■ **Extract to read**
========================================
A spread from Bitter Medicine.

I read a few other books, including Kay Redfield Jamison’s Touched With Fire, and revisited some theory-focused texts, including works of Ian Hacking, Sara Ahmed, and Sianne Ngai. 

As for my comic, I have been doing a lot of exploratory writing and planning in an effort to narrow the scope of the comic-zine. I am focusing on the boundary between reality and perception in group settings, and how a mix of assumptions are applied and misleading narratives constructed for youth with mental health issues. I’m interested in portraying the instant in which the biomedical model of mental health might first be internalized, and the external pressures which cause an adolescent to do so. The story is limited to one event with multiple witnesses and interpretations of it, resulting in a diagnostic intervention for the protagonist, and their immediate reaction to the diagnosis. I decided to incorporate dreams and parallel realities in the framing, inspired by the artworks of Oda Iselin Sønderland. Outer frames will capture daydreams and emotional states as events unfold, eventually swapping with the inner frames as the protagonist turns inward.
========================================
■ **Activity list**
(1) Edit the text about the comic: beginning at the words "A spread from" and stopping after "and Sianne Ngai.", write that part out again with "theory-heavy" in place of "theory-focused".
(2) Answer these questions from the text about the comic.
(a) Which book by Kay Redfield Jamison does the writer name?
(b) Whose artworks inspired the use of dreams and parallel realities in the framing?
(c) What will the outer frames capture?
(3) Write the next part of the text about the comic, picking up after its final sentence.
The listing after the text about the comic is separate material.

■ **Recorded information**
========================================
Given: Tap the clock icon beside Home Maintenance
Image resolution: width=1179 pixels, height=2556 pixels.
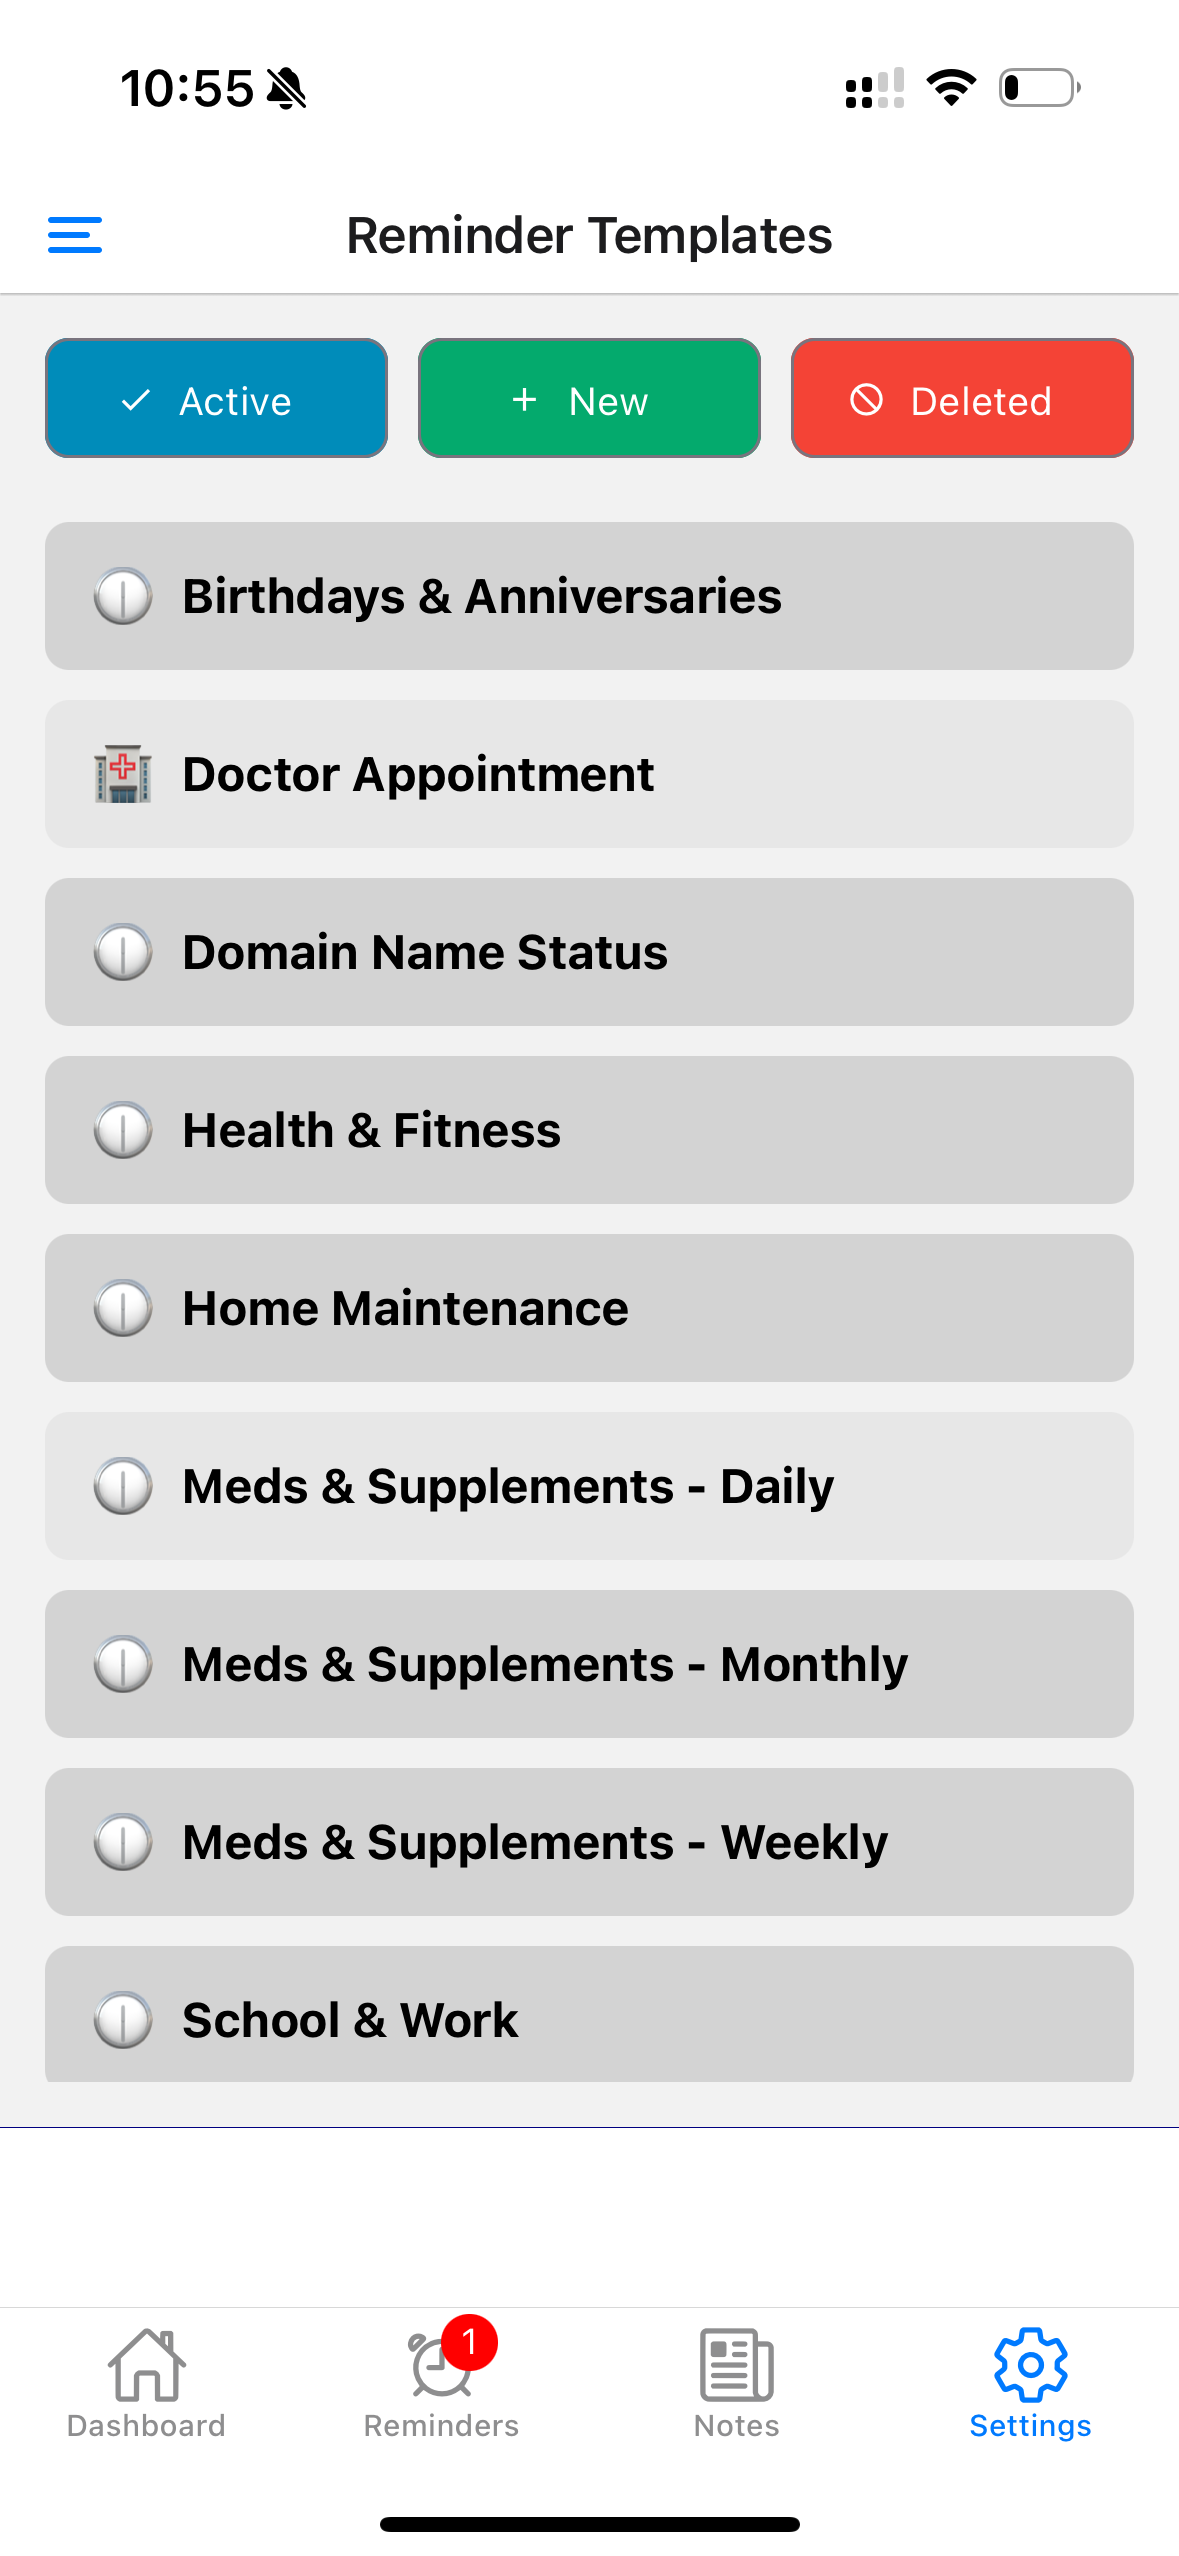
========================================
■ **Answers by task**
(1)
A spread from Bitter Medicine.

I read a few other books, including Kay Redfield Jamison’s Touched With Fire, and revisited some theory-heavy texts, including works of Ian Hacking, Sara Ahmed, and Sianne Ngai.

(2)
(a) Touched With Fire
(b) Oda Iselin Sønderland
(c) Daydreams and emotional states as events unfold

(3)
I have been playing around with sketching possible character designs. I’ve been making some digital manipulations as well, since I plan to use multiple mediums in the comic itself and as ephemeral inserts between pages. This digital work is a really fun way to play with layering and illusion. In order to visually explore ways I could represent amalgamations of experiences, I have been drawing surreal comics of my own daily life in which I draw compounding sensory inputs alongside thoughts, dreams, and internal experiences. I’m excited to get into the final drawings in the next few weeks.

Concept sketch for a character transformation.